The horrors of this impact are where Oppenheimer really shines. Many early reviews took issue with the fact that the movie runs at least another 30-40 minutes after the “trinity test” detonation of the test bomb. For this reviewer, the following scenes were some of the film’s most engaging and terrifying. It’s not new for Nolan to deliver a film which serves as a ticking timebomb of a stress test, and Oppenheimer achieves this even while forgoing any of the action pieces which have highlighted his previous climaxes and denouements. Instead we see our protagonist metaphorically tarred and feathered for someone else’s idea of the greater good, all the while tormented by his own inner demons as well.
Oppenheimer makes direct mention of the Prometheus story, and one can’t help but also think of the story of Victor Frankenstein (and how Cillian Murphy would play an excellent Victor Frankenstein in a Nolan film). What’s interesting is that Nolan spent the early decades of his filmmaking exploring science fiction stories which often ask us, “just because we can do something, does that mean we should do it?” and now he is delivering audiences a film which documents what is arguably the first time a real human being had the knowledge and power to grapple with such an uncanny step forward in human history. Much like Victor Frankenstein, Oppenheimer never stops to consider the horrific results of his scientific achievement until it is unleashed upon the world and there’s no going back.

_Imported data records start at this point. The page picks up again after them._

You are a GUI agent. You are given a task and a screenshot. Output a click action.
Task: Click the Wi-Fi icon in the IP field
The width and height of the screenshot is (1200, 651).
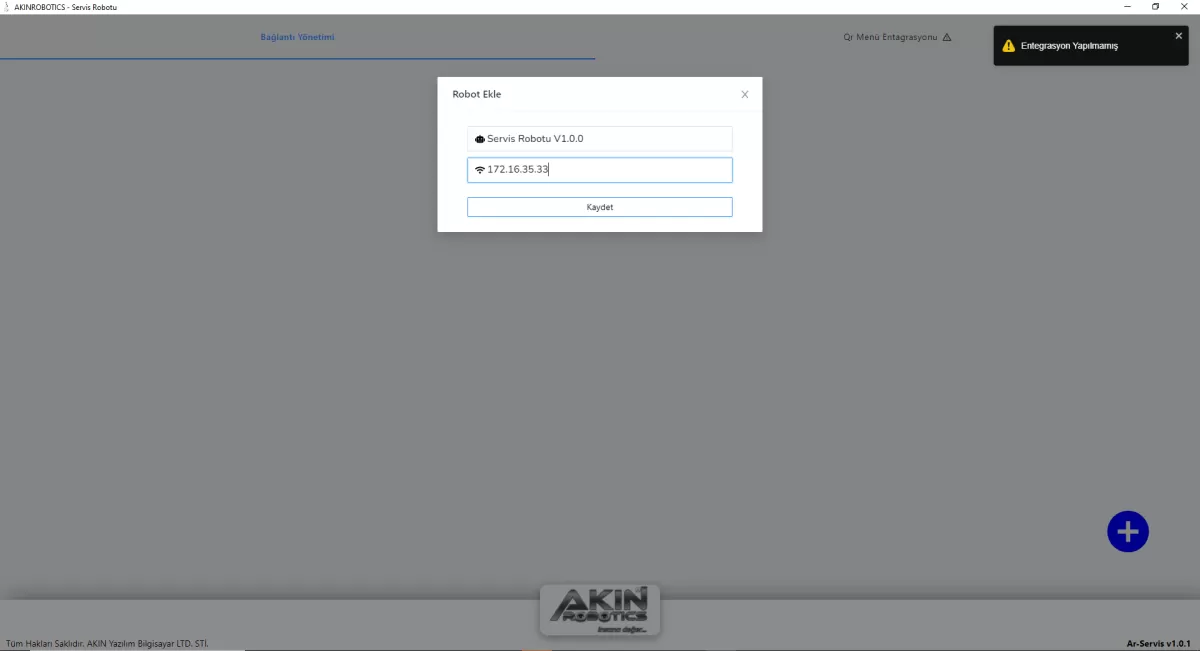pyautogui.click(x=480, y=170)
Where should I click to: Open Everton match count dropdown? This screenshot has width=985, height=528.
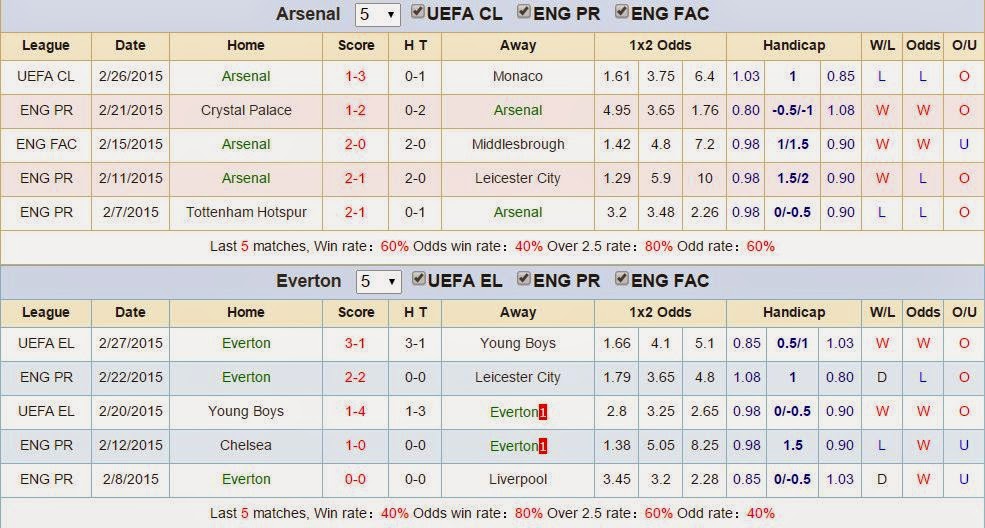pyautogui.click(x=378, y=281)
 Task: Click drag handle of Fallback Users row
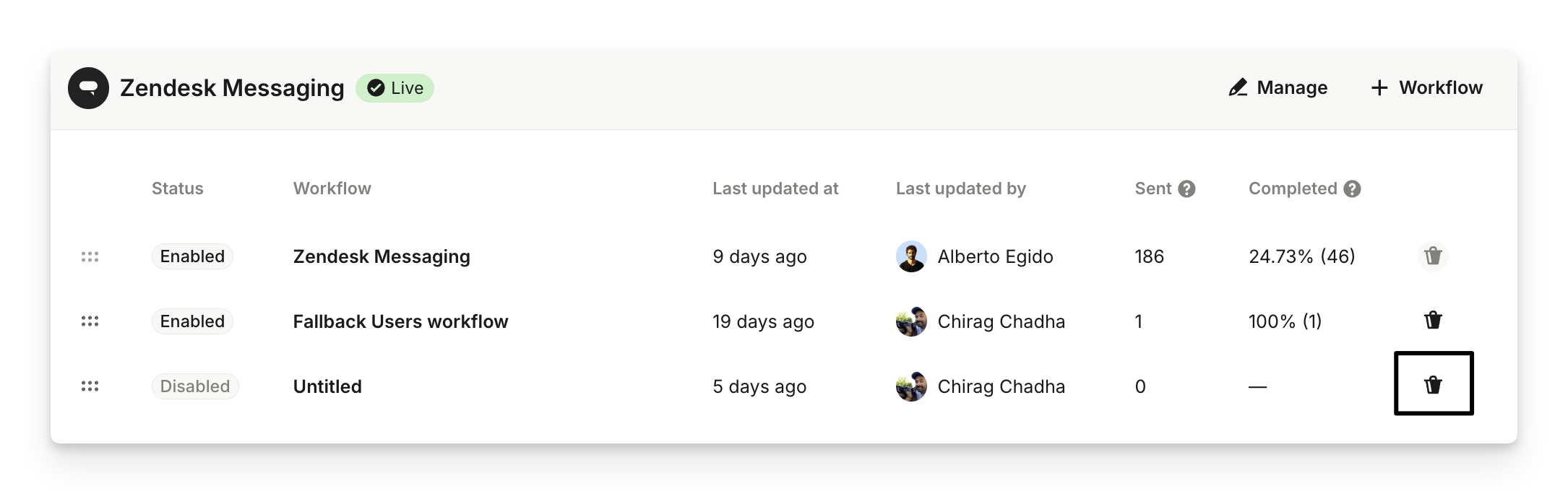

Interestingly, Oppenheimer is released into theaters at the same time that Hollywood writers and actors are striking largely in part because humanity has pushed the button on AI and almost instantly regretted it as well, and we are scrambling to prevent the fallout of its impact on our lives. Much like how nuclear weapons pose a lethal threat to human life, AI poses a threat to humanity itself and our way of life and experiencing our humanity. Of course, Nolan couldn’t have possibly predicted the current discourse over AI when he began working on Oppenheimer, but— much like the question of whether Batman should use the citizens of Gotham’s cell phones to create a sonar device, even if only with good intentions, in The Dark Knight— the frequent reappearance of this question in Nolan’s work is a product of the times in which we live and in which he is creating films.
It’s clear that everyone involved with Oppenheimer knew they were making something special. The film looks beautiful, especially in the IMAX format, the performances are impeccable, and the editing, score, and sound design do everything right to attain the perfect moviegoing experience. This is a movie that can be appreciated on every level and it deserves to sit alongside Nolan’s other most revered modern classics.